全層循環の概要・仕組み

琵琶湖北湖では、春から夏にかけて、湖水が湖面から温められていくことで、湖面側の層(表層)と湖底側の層(深層)との間に水温が急激に変わる「水温躍層(すいおんやくそう)」が形成されます。表層水温が30℃前後になる真夏でも、水温躍層の下の水深20m以深では10℃前後のままです(図1上図)。

水温躍層が形成されると、上下方向に水が混ざらなくなり、躍層より下への酸素の供給が滞ります。加えて、深層では、湖底に堆積したプランクトンの死骸などの有機物の分解、あるいは水中や湖底にいる生物の呼吸などにより、水中に溶けている酸素(溶存酸素)の消費が進みます。

秋から冬にかけて、表層の水温が低下してくると※1、水温躍層が弱まり※2ながら徐々に深層へと下がっていき、表層から深層に向かって湖水の混合が少しずつ進みます(図1中図)。水温躍層が深層に達してなくなり、湖水の混合が湖底まで進むことにより、表層から底層(湖底直上の層)まで水温、溶存酸素の濃度、水質が一様になります(図1下図)。この現象を「全層循環」と言います。温帯域にある深い湖の多くでは、1年に1回の頻度で全層循環が湖全体に達し※3、湖底に酸素が供給されます。

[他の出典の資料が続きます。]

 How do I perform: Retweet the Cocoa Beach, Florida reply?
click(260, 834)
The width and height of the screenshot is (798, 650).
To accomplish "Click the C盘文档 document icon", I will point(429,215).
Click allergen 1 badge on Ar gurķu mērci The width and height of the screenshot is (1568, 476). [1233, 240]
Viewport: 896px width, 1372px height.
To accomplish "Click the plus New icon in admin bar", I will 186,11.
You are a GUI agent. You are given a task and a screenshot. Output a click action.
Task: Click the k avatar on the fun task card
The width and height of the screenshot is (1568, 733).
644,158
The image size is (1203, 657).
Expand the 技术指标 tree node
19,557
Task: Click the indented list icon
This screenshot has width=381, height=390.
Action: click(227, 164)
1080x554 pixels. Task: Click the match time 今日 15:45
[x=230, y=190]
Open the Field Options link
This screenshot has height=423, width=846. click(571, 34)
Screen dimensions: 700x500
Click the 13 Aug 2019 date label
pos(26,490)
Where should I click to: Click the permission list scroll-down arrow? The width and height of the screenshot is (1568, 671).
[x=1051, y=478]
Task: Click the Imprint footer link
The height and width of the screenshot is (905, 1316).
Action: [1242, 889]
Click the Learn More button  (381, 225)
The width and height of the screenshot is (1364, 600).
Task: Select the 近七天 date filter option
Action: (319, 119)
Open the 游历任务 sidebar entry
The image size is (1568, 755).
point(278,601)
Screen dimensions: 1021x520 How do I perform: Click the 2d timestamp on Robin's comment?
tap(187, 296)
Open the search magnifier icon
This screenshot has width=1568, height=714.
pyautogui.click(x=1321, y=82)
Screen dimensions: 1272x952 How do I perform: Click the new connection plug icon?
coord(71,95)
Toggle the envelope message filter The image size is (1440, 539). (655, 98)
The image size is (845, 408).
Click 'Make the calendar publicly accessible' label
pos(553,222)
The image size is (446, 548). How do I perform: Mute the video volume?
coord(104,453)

2018年度(2019年3月)には、暖冬の影響も大きく、観測史上初めて、今津沖の深層の一部水域(水深約90mの水域)まで湖水の混合が十分に進みませんでした。また、2019年度においてもこの水域で全層循環が確認されず、2年連続で全層循環が未完了となりました。2020年度は3年ぶりに全層循環を確認しましたが、今後も調査を継続し、状況を注視します。

 

※1 水温が低くなると水の密度が大きくなることで、表層と下の水温が同じ層まで混合が始まります。

※2 水温差が小さくなり、密度差も小さくなります。

※3 全層循環が水深の浅い水域から深い水域に進み、湖沼全体に達することを「全循環」と言います。